### TASK STATEMENT
Down to the final line, write out the data below exactly.

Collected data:
*** Begin section ***

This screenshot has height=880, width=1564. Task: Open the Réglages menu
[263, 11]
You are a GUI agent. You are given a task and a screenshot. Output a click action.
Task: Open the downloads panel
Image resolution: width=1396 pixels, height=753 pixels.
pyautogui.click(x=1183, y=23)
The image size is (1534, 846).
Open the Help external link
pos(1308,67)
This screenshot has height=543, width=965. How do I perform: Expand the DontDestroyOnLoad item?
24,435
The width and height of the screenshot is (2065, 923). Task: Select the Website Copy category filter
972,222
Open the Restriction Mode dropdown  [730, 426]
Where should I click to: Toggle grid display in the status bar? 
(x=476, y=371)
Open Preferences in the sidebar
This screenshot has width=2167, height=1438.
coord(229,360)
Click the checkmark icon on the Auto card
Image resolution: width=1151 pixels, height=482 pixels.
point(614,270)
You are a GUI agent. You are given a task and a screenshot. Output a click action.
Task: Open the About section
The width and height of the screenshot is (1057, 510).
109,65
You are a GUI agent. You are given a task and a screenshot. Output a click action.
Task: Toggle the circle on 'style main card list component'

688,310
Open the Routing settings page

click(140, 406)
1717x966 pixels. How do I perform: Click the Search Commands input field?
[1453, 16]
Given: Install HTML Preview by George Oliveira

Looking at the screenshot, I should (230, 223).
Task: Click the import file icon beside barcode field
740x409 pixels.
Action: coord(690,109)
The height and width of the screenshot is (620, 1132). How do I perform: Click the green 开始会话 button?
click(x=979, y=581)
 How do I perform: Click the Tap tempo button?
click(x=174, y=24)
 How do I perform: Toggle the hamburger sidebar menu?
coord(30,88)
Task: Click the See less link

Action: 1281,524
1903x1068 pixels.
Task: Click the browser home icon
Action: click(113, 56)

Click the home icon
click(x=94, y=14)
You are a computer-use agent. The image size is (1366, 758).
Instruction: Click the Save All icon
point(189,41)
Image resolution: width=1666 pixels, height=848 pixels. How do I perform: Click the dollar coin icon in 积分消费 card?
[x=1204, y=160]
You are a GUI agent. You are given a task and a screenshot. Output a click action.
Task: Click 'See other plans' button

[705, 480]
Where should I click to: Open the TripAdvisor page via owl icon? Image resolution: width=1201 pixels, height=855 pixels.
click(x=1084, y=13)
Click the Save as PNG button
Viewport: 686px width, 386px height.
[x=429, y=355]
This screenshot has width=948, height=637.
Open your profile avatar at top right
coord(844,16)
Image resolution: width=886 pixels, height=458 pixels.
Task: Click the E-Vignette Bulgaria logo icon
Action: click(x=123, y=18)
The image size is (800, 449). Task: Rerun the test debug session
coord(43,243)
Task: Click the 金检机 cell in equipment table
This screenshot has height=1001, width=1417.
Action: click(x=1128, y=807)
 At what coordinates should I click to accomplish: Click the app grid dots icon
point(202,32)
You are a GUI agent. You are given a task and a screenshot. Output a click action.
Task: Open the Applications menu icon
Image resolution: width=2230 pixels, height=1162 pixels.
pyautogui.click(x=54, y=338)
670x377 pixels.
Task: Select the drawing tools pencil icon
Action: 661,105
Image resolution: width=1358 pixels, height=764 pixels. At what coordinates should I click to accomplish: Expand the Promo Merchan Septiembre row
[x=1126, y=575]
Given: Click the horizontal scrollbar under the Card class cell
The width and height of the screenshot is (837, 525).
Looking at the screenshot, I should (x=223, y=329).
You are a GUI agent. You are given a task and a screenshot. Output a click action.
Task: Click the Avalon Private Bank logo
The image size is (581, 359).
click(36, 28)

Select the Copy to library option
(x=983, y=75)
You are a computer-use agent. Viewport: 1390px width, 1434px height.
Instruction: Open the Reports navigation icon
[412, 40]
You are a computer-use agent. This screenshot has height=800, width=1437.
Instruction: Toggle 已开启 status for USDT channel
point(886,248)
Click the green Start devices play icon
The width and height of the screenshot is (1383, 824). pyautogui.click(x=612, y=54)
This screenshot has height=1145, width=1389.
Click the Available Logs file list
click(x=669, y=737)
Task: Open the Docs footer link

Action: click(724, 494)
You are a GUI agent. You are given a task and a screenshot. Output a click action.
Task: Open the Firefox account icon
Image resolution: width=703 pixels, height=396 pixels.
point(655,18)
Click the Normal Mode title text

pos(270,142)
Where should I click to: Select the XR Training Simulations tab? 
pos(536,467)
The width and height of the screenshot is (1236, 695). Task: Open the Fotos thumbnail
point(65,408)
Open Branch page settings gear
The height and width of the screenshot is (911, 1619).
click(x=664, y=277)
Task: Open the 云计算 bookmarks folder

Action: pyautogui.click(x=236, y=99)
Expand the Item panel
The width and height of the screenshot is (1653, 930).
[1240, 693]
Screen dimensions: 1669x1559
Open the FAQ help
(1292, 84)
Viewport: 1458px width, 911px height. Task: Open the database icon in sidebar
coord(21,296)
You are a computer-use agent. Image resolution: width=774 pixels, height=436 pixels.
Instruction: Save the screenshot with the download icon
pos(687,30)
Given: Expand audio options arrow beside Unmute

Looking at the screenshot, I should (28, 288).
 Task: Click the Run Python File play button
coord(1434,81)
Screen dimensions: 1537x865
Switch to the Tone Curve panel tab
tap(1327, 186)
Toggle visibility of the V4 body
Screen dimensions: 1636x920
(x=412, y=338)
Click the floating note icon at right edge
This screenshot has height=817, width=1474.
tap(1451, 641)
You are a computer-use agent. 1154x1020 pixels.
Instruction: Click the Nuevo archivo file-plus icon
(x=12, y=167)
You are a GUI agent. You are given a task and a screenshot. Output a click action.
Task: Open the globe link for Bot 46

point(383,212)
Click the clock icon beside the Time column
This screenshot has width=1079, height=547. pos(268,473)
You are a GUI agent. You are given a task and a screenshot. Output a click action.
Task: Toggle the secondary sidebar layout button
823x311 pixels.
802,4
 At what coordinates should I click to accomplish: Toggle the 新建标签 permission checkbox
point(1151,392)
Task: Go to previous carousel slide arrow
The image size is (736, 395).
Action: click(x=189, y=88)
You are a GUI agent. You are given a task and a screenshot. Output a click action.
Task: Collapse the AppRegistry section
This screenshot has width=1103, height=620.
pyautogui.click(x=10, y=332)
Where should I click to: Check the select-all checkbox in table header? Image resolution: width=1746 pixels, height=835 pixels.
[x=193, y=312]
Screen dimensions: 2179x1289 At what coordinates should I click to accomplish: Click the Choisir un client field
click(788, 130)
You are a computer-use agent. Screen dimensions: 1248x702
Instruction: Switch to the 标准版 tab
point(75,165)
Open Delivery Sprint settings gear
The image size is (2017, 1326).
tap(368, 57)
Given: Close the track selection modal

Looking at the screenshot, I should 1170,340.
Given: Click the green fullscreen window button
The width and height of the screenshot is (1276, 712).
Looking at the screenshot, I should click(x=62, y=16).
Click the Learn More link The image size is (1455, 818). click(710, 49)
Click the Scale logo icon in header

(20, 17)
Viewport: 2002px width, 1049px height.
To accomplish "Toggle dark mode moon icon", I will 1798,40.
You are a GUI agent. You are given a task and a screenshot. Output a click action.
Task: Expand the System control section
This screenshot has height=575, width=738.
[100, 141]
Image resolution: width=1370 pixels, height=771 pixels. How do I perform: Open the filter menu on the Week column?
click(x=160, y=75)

*** End section ***

### ANSWER TO THIS EXERCISE
This screenshot has height=880, width=1564. Task: Open the Réglages menu
[263, 11]
You are a GUI agent. You are given a task and a screenshot. Output a click action.
Task: Open the downloads panel
Image resolution: width=1396 pixels, height=753 pixels.
pyautogui.click(x=1183, y=23)
The image size is (1534, 846).
Open the Help external link
pos(1308,67)
This screenshot has height=543, width=965. How do I perform: Expand the DontDestroyOnLoad item?
24,435
The width and height of the screenshot is (2065, 923). Task: Select the Website Copy category filter
972,222
Open the Restriction Mode dropdown  [730, 426]
Where should I click to: Toggle grid display in the status bar? 
(x=476, y=371)
Open Preferences in the sidebar
This screenshot has width=2167, height=1438.
coord(229,360)
Click the checkmark icon on the Auto card
Image resolution: width=1151 pixels, height=482 pixels.
point(614,270)
You are a GUI agent. You are given a task and a screenshot. Output a click action.
Task: Open the About section
The width and height of the screenshot is (1057, 510).
109,65
You are a GUI agent. You are given a task and a screenshot. Output a click action.
Task: Toggle the circle on 'style main card list component'

688,310
Open the Routing settings page

click(140, 406)
1717x966 pixels. How do I perform: Click the Search Commands input field?
[1453, 16]
Given: Install HTML Preview by George Oliveira

Looking at the screenshot, I should (230, 223).
Task: Click the import file icon beside barcode field
740x409 pixels.
Action: coord(690,109)
The height and width of the screenshot is (620, 1132). How do I perform: Click the green 开始会话 button?
click(x=979, y=581)
 How do I perform: Click the Tap tempo button?
click(x=174, y=24)
 How do I perform: Toggle the hamburger sidebar menu?
coord(30,88)
Task: Click the See less link

Action: 1281,524
1903x1068 pixels.
Task: Click the browser home icon
Action: click(113, 56)

Click the home icon
click(x=94, y=14)
You are a computer-use agent. The image size is (1366, 758).
Instruction: Click the Save All icon
point(189,41)
Image resolution: width=1666 pixels, height=848 pixels. How do I perform: Click the dollar coin icon in 积分消费 card?
[x=1204, y=160]
You are a GUI agent. You are given a task and a screenshot. Output a click action.
Task: Click 'See other plans' button

[705, 480]
Where should I click to: Open the TripAdvisor page via owl icon? Image resolution: width=1201 pixels, height=855 pixels.
click(x=1084, y=13)
Click the Save as PNG button
Viewport: 686px width, 386px height.
[x=429, y=355]
This screenshot has width=948, height=637.
Open your profile avatar at top right
coord(844,16)
Image resolution: width=886 pixels, height=458 pixels.
Task: Click the E-Vignette Bulgaria logo icon
Action: click(x=123, y=18)
The image size is (800, 449). Task: Rerun the test debug session
coord(43,243)
Task: Click the 金检机 cell in equipment table
This screenshot has height=1001, width=1417.
Action: click(x=1128, y=807)
 At what coordinates should I click to accomplish: Click the app grid dots icon
point(202,32)
You are a GUI agent. You are given a task and a screenshot. Output a click action.
Task: Open the Applications menu icon
Image resolution: width=2230 pixels, height=1162 pixels.
pyautogui.click(x=54, y=338)
670x377 pixels.
Task: Select the drawing tools pencil icon
Action: 661,105
Image resolution: width=1358 pixels, height=764 pixels. At what coordinates should I click to accomplish: Expand the Promo Merchan Septiembre row
[x=1126, y=575]
Given: Click the horizontal scrollbar under the Card class cell
The width and height of the screenshot is (837, 525).
Looking at the screenshot, I should (x=223, y=329).
You are a GUI agent. You are given a task and a screenshot. Output a click action.
Task: Click the Avalon Private Bank logo
The image size is (581, 359).
click(36, 28)

Select the Copy to library option
(x=983, y=75)
You are a computer-use agent. Viewport: 1390px width, 1434px height.
Instruction: Open the Reports navigation icon
[412, 40]
You are a computer-use agent. This screenshot has height=800, width=1437.
Instruction: Toggle 已开启 status for USDT channel
point(886,248)
Click the green Start devices play icon
The width and height of the screenshot is (1383, 824). pyautogui.click(x=612, y=54)
This screenshot has height=1145, width=1389.
Click the Available Logs file list
click(x=669, y=737)
Task: Open the Docs footer link

Action: click(724, 494)
You are a GUI agent. You are given a task and a screenshot. Output a click action.
Task: Open the Firefox account icon
Image resolution: width=703 pixels, height=396 pixels.
point(655,18)
Click the Normal Mode title text

pos(270,142)
Where should I click to: Select the XR Training Simulations tab? 
pos(536,467)
The width and height of the screenshot is (1236, 695). Task: Open the Fotos thumbnail
point(65,408)
Open Branch page settings gear
The height and width of the screenshot is (911, 1619).
click(x=664, y=277)
Task: Open the 云计算 bookmarks folder

Action: pyautogui.click(x=236, y=99)
Expand the Item panel
The width and height of the screenshot is (1653, 930).
[1240, 693]
Screen dimensions: 1669x1559
Open the FAQ help
(1292, 84)
Viewport: 1458px width, 911px height. Task: Open the database icon in sidebar
coord(21,296)
You are a computer-use agent. Image resolution: width=774 pixels, height=436 pixels.
Instruction: Save the screenshot with the download icon
pos(687,30)
Given: Expand audio options arrow beside Unmute

Looking at the screenshot, I should (28, 288).
 Task: Click the Run Python File play button
coord(1434,81)
Screen dimensions: 1537x865
Switch to the Tone Curve panel tab
tap(1327, 186)
Toggle visibility of the V4 body
Screen dimensions: 1636x920
(x=412, y=338)
Click the floating note icon at right edge
This screenshot has height=817, width=1474.
tap(1451, 641)
You are a computer-use agent. 1154x1020 pixels.
Instruction: Click the Nuevo archivo file-plus icon
(x=12, y=167)
You are a GUI agent. You are given a task and a screenshot. Output a click action.
Task: Open the globe link for Bot 46

point(383,212)
Click the clock icon beside the Time column
This screenshot has width=1079, height=547. pos(268,473)
You are a GUI agent. You are given a task and a screenshot. Output a click action.
Task: Toggle the secondary sidebar layout button
823x311 pixels.
802,4
 At what coordinates should I click to accomplish: Toggle the 新建标签 permission checkbox
point(1151,392)
Task: Go to previous carousel slide arrow
The image size is (736, 395).
Action: click(x=189, y=88)
You are a GUI agent. You are given a task and a screenshot. Output a click action.
Task: Collapse the AppRegistry section
This screenshot has width=1103, height=620.
pyautogui.click(x=10, y=332)
Where should I click to: Check the select-all checkbox in table header? Image resolution: width=1746 pixels, height=835 pixels.
[x=193, y=312]
Screen dimensions: 2179x1289 At what coordinates should I click to accomplish: Click the Choisir un client field
click(788, 130)
You are a computer-use agent. Screen dimensions: 1248x702
Instruction: Switch to the 标准版 tab
point(75,165)
Open Delivery Sprint settings gear
The image size is (2017, 1326).
tap(368, 57)
Given: Close the track selection modal

Looking at the screenshot, I should 1170,340.
Given: Click the green fullscreen window button
The width and height of the screenshot is (1276, 712).
Looking at the screenshot, I should click(x=62, y=16).
Click the Learn More link The image size is (1455, 818). click(710, 49)
Click the Scale logo icon in header

(20, 17)
Viewport: 2002px width, 1049px height.
To accomplish "Toggle dark mode moon icon", I will 1798,40.
You are a GUI agent. You are given a task and a screenshot. Output a click action.
Task: Expand the System control section
This screenshot has height=575, width=738.
[100, 141]
Image resolution: width=1370 pixels, height=771 pixels. How do I perform: Open the filter menu on the Week column?
click(x=160, y=75)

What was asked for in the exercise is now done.